We saw strong organic growth in office Leasing in the UK, Germany and Spain, as well as growth in industrial Leasing led by Poland and France. Property & Facility Management fee revenue grew over 2 times for the quarter, primarily due to the acquisition of Integral.
Project & Development Services fee revenue was relatively flat for the quarter while Advisory and Consulting revenue grew 11% organically driven by Spain, Germany and Pan-EMEA. The EMEA region delivered adjusted EBITDA margins of 4% in the second quarter, a decrease of 300 basis points from the prior year.
Solid growth and transactional businesses across a number of countries combined with expense management expanded margins organically. However, this was more than offset by the shift in service mix associated with the continued integration of Integral together with investments in technology and data.
Moving to Asia Pacific, total revenue grew by $55 million or 18%. Fee revenue increased by $24 million or 10%. Leasing revenue across Asia for the second quarter while down by 5% year-over-year, was good performance relative to the market decline of 13%. We saw particularly good performance in China and Australia.
Capital Markets revenue declined by 2% for the quarter. Underperforming market volumes that were up by 10%. The revenue decline was due to outsized prior-year hotel transactions. Adjusting for Hotels, Capital Markets' revenue grew in line with market volume with notable performance in China, Hong Kong and Singapore.
A highlight in Asia Pacific was the continued fee revenue growth of our Property & Facility Management business, Project & Development Services and Advisory and Consulting business with increases of 16%, 35% and 8% respectively.
Notably, fee revenue for our annuity businesses accounted for nearly 90% of the growth for the quarter and represents the fastest-growing services for the past six quarters. Second quarter adjusted EBITDA margins of 8.3% were down 80 basis points compared with the second quarter last year.
Margins were impacted by growth in annuity revenues, exceeding growth in higher margin transactional revenues and strong Hotels performance in the second quarter of 2016. LaSalle Investment Management delivered a solid quarter after an exceptionally strong performance comparable in second quarter 2016.
Second quarter advisory fees were flat in line with assets under management, as acquisition activity, valuations, and foreign exchange increases were offset by dispositions.
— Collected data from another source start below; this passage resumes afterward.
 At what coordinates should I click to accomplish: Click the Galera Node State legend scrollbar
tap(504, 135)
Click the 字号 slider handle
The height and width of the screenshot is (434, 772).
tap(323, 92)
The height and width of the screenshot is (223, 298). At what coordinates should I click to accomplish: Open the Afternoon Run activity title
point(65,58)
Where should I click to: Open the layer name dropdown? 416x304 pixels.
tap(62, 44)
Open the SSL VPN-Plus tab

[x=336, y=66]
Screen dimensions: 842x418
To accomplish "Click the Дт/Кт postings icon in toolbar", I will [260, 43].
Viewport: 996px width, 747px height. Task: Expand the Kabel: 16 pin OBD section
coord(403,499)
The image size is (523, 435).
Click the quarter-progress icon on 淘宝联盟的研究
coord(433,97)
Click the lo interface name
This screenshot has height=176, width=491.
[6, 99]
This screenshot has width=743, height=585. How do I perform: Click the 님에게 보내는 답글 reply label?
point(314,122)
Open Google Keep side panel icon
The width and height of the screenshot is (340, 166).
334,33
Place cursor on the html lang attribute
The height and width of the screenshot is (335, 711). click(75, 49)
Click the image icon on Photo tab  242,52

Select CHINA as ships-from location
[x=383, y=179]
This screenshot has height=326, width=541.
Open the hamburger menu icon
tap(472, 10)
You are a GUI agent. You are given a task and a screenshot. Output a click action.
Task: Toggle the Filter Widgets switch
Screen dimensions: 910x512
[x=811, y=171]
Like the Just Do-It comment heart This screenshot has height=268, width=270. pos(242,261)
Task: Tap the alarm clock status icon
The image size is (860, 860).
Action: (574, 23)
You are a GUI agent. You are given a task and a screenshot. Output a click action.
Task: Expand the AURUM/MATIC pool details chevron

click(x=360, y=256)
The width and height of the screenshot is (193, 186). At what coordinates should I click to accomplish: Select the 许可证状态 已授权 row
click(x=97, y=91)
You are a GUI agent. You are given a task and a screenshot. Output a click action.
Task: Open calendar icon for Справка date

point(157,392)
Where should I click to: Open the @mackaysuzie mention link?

LaSalle raised over $1 billion in new capital during the second quarter.
Incentive fees, as noted in our 2017 operating outlook, were significantly lower than the prior year, based on the life cycle of fund maturities and asset disposition plans in various funds. Adjusted EBITDA margin, excluding equity earnings calculated on a fee revenue basis, was 30.8% for the quarter, compared with 37.3% in the prior year.
The margin contraction is largely the result of anticipated lower incentive fees. Our outlook in LaSalle incentive fees and equity earnings remains unchanged for the full year. For additional information regarding our 2017 business outlook and operating assumptions, please refer to page 9 of our supplemental slides.
And now, back to Christian for closing remarks..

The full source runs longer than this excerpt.